Zero-Shot Adaptation to Robot Structural Damage via Natural Language-Informed Kinodynamics Modeling

TL;DR

This paper introduces ZLIK, a zero-shot learning approach that uses natural language descriptions to adapt kinodynamic models of robots to structural damages, achieving significant error reduction and generalization across simulation and real-world scenarios.

Contribution

It presents a novel method that grounds damage descriptions in kinodynamic modeling using self-supervised learning, enabling zero-shot adaptation to various structural damages.

Findings

Achieves up to 81% reduction in kinodynamics error.

Generalizes across sim-to-real and scale gaps.

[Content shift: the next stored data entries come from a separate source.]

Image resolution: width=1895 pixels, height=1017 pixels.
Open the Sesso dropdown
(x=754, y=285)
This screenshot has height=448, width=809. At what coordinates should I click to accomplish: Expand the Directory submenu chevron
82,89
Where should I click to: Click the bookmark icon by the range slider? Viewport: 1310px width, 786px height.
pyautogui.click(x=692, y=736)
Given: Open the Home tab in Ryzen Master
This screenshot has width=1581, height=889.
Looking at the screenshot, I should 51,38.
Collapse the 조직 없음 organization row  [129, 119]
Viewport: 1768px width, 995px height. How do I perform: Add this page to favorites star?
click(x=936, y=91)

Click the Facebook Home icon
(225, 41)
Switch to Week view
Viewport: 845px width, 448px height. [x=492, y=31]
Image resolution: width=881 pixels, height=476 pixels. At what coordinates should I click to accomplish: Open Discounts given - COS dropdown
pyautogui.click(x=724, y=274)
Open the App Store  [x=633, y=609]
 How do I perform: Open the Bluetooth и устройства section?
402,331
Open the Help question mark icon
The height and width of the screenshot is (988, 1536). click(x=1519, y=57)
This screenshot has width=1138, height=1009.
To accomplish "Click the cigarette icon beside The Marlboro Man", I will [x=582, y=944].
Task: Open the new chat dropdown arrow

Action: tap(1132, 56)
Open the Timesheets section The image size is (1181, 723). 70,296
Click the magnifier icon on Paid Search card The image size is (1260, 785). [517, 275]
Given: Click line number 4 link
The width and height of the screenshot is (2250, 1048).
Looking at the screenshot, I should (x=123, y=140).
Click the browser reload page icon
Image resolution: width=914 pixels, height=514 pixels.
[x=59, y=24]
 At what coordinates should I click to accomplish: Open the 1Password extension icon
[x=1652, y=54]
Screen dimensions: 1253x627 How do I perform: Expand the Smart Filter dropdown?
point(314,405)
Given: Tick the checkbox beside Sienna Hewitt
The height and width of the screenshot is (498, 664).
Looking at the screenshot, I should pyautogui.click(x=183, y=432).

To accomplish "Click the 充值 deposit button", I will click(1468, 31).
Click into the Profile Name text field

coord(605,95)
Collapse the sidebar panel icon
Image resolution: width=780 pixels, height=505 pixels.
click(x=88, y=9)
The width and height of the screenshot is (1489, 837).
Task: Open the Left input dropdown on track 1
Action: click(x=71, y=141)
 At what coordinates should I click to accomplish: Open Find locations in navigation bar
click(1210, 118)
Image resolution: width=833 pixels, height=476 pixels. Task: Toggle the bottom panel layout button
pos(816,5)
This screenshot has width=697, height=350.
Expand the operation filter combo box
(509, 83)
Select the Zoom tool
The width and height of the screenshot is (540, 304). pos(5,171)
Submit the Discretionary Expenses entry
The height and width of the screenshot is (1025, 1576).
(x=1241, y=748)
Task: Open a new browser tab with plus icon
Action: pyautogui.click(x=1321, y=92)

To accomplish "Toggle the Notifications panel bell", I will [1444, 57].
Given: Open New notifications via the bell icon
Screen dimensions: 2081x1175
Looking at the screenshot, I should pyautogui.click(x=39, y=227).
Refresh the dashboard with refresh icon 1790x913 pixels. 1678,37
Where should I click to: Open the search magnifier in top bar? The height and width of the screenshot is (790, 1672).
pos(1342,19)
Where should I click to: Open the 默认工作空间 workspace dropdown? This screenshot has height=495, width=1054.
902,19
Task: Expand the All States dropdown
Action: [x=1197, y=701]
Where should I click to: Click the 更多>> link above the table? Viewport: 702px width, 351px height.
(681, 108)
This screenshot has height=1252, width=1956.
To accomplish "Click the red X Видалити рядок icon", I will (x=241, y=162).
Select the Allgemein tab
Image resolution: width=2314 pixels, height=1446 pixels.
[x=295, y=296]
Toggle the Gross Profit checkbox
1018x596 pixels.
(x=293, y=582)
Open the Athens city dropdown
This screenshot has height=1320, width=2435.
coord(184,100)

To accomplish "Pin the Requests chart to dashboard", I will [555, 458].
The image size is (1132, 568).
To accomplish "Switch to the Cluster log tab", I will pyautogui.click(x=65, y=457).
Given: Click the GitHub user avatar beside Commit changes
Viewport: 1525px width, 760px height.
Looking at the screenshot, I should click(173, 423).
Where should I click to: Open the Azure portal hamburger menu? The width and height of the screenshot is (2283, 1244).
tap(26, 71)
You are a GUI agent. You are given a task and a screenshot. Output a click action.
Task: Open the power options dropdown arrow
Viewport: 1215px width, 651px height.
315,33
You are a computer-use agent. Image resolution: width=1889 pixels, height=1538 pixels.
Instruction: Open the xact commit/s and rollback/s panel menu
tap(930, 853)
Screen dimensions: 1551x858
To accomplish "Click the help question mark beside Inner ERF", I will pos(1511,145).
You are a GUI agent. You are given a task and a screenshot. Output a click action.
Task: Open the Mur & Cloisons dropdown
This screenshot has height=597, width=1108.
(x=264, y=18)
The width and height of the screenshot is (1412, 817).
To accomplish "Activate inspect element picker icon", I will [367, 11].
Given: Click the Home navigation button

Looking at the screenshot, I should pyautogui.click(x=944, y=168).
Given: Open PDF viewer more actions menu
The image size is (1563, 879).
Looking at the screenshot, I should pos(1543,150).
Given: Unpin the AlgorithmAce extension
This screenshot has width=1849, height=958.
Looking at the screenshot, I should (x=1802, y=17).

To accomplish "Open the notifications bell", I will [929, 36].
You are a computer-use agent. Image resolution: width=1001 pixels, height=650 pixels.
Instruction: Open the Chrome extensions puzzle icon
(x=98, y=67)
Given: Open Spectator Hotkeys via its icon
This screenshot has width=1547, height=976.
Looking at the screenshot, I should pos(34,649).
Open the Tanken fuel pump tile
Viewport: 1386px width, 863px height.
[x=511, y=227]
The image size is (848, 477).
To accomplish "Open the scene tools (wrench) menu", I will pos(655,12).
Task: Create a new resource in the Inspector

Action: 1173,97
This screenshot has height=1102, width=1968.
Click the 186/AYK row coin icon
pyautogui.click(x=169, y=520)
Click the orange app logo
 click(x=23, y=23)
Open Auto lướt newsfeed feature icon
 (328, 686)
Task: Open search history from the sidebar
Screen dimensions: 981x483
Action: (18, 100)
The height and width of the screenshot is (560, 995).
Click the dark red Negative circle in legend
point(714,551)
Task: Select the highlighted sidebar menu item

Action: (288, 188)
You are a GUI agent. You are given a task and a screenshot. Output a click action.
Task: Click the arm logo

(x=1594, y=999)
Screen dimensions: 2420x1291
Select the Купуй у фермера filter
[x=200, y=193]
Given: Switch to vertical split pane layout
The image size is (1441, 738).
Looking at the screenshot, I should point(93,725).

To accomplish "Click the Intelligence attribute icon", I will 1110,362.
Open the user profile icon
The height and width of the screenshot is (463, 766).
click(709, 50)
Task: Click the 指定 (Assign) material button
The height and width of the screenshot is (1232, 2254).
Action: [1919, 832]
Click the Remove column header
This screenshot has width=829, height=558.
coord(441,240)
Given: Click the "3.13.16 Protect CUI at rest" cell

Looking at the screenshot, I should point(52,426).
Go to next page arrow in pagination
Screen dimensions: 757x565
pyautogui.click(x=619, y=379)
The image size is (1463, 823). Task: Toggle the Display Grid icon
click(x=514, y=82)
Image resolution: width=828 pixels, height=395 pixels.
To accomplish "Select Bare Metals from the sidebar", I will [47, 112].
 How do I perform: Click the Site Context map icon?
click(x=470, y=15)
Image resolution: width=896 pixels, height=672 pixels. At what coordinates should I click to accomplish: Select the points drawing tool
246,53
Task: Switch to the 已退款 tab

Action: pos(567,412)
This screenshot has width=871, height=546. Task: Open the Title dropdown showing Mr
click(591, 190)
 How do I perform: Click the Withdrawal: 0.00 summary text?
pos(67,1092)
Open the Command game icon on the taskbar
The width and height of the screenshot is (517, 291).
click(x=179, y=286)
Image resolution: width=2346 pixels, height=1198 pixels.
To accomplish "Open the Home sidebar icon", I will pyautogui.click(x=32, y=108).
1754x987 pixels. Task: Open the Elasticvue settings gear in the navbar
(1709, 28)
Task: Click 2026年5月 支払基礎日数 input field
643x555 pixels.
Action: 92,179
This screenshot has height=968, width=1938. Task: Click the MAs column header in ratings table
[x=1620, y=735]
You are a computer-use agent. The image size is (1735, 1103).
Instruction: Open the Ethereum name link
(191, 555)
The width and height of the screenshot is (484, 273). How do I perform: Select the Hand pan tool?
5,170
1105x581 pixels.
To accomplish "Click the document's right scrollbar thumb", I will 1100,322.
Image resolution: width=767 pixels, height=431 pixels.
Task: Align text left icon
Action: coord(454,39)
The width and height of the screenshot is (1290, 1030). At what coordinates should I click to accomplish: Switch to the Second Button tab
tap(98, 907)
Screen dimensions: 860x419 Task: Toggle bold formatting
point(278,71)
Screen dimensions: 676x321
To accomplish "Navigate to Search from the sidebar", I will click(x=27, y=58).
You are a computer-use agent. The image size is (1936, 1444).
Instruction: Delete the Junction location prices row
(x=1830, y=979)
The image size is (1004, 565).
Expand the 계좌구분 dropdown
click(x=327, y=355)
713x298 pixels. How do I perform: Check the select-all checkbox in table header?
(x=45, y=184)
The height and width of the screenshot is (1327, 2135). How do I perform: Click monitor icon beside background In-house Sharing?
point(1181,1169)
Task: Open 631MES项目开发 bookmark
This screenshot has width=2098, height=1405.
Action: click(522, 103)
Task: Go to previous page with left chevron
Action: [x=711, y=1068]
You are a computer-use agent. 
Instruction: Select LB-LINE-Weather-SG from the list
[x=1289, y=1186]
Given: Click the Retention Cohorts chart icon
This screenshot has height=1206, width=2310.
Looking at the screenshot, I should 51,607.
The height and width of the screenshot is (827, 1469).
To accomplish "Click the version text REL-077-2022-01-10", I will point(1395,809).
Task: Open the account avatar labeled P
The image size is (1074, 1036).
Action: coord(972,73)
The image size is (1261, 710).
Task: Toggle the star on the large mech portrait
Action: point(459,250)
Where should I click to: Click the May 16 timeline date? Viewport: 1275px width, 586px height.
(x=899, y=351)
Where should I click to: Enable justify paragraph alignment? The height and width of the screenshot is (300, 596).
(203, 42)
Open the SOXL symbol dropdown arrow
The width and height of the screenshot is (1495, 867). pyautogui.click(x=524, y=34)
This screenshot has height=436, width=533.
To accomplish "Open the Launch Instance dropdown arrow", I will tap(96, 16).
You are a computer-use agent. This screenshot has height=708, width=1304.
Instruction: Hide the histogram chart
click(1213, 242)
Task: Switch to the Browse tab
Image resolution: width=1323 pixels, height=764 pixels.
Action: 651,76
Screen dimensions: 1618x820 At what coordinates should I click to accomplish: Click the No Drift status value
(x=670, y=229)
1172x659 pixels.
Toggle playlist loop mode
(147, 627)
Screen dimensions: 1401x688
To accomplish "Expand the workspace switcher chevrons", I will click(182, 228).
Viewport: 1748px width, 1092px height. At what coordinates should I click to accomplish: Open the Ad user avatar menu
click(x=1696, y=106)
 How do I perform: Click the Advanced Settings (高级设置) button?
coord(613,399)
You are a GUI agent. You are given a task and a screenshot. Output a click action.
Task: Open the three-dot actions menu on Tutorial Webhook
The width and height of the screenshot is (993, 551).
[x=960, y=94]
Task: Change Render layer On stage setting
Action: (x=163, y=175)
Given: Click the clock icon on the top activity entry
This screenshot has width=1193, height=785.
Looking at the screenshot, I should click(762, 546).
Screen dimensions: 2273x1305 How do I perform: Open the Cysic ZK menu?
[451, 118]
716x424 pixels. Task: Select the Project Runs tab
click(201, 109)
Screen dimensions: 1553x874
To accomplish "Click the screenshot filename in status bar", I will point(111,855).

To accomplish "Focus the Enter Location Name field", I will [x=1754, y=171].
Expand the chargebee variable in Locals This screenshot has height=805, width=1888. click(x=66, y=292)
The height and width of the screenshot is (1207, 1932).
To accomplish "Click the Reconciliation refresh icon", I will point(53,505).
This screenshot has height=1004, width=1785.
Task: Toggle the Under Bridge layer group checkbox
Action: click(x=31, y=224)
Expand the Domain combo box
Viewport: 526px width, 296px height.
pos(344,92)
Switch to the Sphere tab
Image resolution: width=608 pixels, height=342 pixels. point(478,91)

Effectively models diverse structural damages.

Abstract

High-performance autonomous mobile robots endure significant mechanical stress during in-the-wild operations, e.g., driving at high speeds or over rugged terrain. Although these platforms are engineered to withstand such conditions, mechanical degradation is inevitable. Structural damage manifests as consistent and notable changes in kinodynamic behavior compared to a healthy vehicle. Given the heterogeneous nature of structural failures, quantifying various damages to inform kinodynamics is challenging. We posit that natural language can describe and thus capture this variety of damages. Therefore, we propose Zero-shot Language Informed Kinodynamics (ZLIK), which employs self-supervised learning to ground semantic information of damage descriptions in kinodynamic behaviors to learn a forward kinodynamics model in a data-driven manner. Using the high-fidelity soft-body physics simulator BeamNG.tech, we collect data from a variety of structurally compromised vehicles. Our learned model achieves zero-shot adaptation to different damages with up to 81% reduction in kinodynamics error and generalizes across the sim-to-real and full-to-1/10$^{\text{th}}$ scale gaps.